** start of RECORDS SHOWN **
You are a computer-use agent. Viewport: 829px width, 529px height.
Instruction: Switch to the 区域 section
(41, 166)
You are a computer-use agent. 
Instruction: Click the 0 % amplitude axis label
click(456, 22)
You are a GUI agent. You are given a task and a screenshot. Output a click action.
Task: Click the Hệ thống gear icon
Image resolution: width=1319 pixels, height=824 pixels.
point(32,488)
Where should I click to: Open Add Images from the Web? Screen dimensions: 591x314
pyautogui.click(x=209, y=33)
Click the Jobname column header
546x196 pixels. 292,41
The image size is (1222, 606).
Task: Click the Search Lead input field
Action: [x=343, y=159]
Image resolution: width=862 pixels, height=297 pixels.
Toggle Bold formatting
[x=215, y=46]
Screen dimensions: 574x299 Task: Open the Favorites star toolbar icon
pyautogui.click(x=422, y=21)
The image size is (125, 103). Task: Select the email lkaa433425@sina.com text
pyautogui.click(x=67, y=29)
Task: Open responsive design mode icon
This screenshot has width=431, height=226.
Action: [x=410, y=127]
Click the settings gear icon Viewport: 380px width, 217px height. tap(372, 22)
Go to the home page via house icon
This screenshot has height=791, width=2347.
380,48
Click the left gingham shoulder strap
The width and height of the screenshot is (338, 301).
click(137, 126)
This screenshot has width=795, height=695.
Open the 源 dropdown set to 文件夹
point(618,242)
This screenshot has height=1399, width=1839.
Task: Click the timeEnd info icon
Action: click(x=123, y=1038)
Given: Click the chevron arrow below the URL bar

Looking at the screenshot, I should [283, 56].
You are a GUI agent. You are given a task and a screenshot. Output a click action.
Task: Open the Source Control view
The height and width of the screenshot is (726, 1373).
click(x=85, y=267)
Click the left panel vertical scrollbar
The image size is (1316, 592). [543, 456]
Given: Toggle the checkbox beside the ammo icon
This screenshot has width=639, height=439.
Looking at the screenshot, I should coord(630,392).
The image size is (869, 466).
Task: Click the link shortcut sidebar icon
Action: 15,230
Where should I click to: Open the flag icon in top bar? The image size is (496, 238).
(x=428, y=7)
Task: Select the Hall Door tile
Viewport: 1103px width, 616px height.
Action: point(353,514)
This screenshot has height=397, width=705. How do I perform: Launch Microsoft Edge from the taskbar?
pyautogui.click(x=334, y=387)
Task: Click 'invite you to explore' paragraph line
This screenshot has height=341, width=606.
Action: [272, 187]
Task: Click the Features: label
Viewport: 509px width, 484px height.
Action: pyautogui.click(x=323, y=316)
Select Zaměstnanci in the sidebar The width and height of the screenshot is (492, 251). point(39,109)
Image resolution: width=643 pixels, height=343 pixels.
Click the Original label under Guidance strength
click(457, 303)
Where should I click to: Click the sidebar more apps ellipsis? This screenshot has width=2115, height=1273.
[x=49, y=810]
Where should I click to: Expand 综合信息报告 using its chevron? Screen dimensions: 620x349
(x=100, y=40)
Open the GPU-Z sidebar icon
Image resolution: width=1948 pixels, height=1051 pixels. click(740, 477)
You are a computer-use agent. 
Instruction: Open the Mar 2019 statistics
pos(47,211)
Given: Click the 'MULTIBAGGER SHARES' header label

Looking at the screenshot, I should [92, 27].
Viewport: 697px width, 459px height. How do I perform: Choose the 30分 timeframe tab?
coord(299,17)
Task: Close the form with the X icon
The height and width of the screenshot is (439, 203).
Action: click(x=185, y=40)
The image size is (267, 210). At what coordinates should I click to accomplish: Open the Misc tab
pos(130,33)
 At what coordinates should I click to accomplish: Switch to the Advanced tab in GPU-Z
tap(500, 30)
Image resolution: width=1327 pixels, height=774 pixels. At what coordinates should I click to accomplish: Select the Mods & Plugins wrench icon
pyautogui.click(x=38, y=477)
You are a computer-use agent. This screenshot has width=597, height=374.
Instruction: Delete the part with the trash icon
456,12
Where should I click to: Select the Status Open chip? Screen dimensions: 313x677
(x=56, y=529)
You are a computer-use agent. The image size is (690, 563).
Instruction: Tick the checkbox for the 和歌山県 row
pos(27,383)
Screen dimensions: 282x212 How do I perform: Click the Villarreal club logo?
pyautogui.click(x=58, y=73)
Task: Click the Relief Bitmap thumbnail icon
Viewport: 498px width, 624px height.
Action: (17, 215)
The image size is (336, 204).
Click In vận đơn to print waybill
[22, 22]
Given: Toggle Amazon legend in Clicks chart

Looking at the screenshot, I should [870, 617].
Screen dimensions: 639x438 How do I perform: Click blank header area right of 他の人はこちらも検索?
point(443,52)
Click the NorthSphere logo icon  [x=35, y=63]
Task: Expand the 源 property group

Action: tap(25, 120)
** end of RECORDS SHOWN **
Reproduce every one of the items above verbatim, line for line, without altering any character.

You are a computer-use agent. Viewport: 829px width, 529px height.
Instruction: Switch to the 区域 section
(41, 166)
You are a computer-use agent. 
Instruction: Click the 0 % amplitude axis label
click(456, 22)
You are a GUI agent. You are given a task and a screenshot. Output a click action.
Task: Click the Hệ thống gear icon
Image resolution: width=1319 pixels, height=824 pixels.
point(32,488)
Where should I click to: Open Add Images from the Web? Screen dimensions: 591x314
pyautogui.click(x=209, y=33)
Click the Jobname column header
546x196 pixels. 292,41
The image size is (1222, 606).
Task: Click the Search Lead input field
Action: [x=343, y=159]
Image resolution: width=862 pixels, height=297 pixels.
Toggle Bold formatting
[x=215, y=46]
Screen dimensions: 574x299 Task: Open the Favorites star toolbar icon
pyautogui.click(x=422, y=21)
The image size is (125, 103). Task: Select the email lkaa433425@sina.com text
pyautogui.click(x=67, y=29)
Task: Open responsive design mode icon
This screenshot has width=431, height=226.
Action: [x=410, y=127]
Click the settings gear icon Viewport: 380px width, 217px height. tap(372, 22)
Go to the home page via house icon
This screenshot has height=791, width=2347.
380,48
Click the left gingham shoulder strap
The width and height of the screenshot is (338, 301).
click(137, 126)
This screenshot has width=795, height=695.
Open the 源 dropdown set to 文件夹
point(618,242)
This screenshot has height=1399, width=1839.
Task: Click the timeEnd info icon
Action: click(x=123, y=1038)
Given: Click the chevron arrow below the URL bar

Looking at the screenshot, I should [283, 56].
You are a GUI agent. You are given a task and a screenshot. Output a click action.
Task: Open the Source Control view
The height and width of the screenshot is (726, 1373).
click(x=85, y=267)
Click the left panel vertical scrollbar
The image size is (1316, 592). [543, 456]
Given: Toggle the checkbox beside the ammo icon
This screenshot has width=639, height=439.
Looking at the screenshot, I should coord(630,392).
The image size is (869, 466).
Task: Click the link shortcut sidebar icon
Action: 15,230
Where should I click to: Open the flag icon in top bar? The image size is (496, 238).
(x=428, y=7)
Task: Select the Hall Door tile
Viewport: 1103px width, 616px height.
Action: point(353,514)
This screenshot has height=397, width=705. How do I perform: Launch Microsoft Edge from the taskbar?
pyautogui.click(x=334, y=387)
Task: Click 'invite you to explore' paragraph line
This screenshot has height=341, width=606.
Action: [272, 187]
Task: Click the Features: label
Viewport: 509px width, 484px height.
Action: pyautogui.click(x=323, y=316)
Select Zaměstnanci in the sidebar The width and height of the screenshot is (492, 251). point(39,109)
Image resolution: width=643 pixels, height=343 pixels.
Click the Original label under Guidance strength
click(457, 303)
Where should I click to: Click the sidebar more apps ellipsis? This screenshot has width=2115, height=1273.
[x=49, y=810]
Where should I click to: Expand 综合信息报告 using its chevron? Screen dimensions: 620x349
(x=100, y=40)
Open the GPU-Z sidebar icon
Image resolution: width=1948 pixels, height=1051 pixels. click(740, 477)
You are a computer-use agent. 
Instruction: Open the Mar 2019 statistics
pos(47,211)
Given: Click the 'MULTIBAGGER SHARES' header label

Looking at the screenshot, I should [92, 27].
Viewport: 697px width, 459px height. How do I perform: Choose the 30分 timeframe tab?
coord(299,17)
Task: Close the form with the X icon
The height and width of the screenshot is (439, 203).
Action: click(x=185, y=40)
The image size is (267, 210). At what coordinates should I click to accomplish: Open the Misc tab
pos(130,33)
 At what coordinates should I click to accomplish: Switch to the Advanced tab in GPU-Z
tap(500, 30)
Image resolution: width=1327 pixels, height=774 pixels. At what coordinates should I click to accomplish: Select the Mods & Plugins wrench icon
pyautogui.click(x=38, y=477)
You are a computer-use agent. This screenshot has width=597, height=374.
Instruction: Delete the part with the trash icon
456,12
Where should I click to: Select the Status Open chip? Screen dimensions: 313x677
(x=56, y=529)
You are a computer-use agent. The image size is (690, 563).
Instruction: Tick the checkbox for the 和歌山県 row
pos(27,383)
Screen dimensions: 282x212 How do I perform: Click the Villarreal club logo?
pyautogui.click(x=58, y=73)
Task: Click the Relief Bitmap thumbnail icon
Viewport: 498px width, 624px height.
Action: (17, 215)
The image size is (336, 204).
Click In vận đơn to print waybill
[22, 22]
Given: Toggle Amazon legend in Clicks chart

Looking at the screenshot, I should [870, 617].
Screen dimensions: 639x438 How do I perform: Click blank header area right of 他の人はこちらも検索?
point(443,52)
Click the NorthSphere logo icon  [x=35, y=63]
Task: Expand the 源 property group

Action: tap(25, 120)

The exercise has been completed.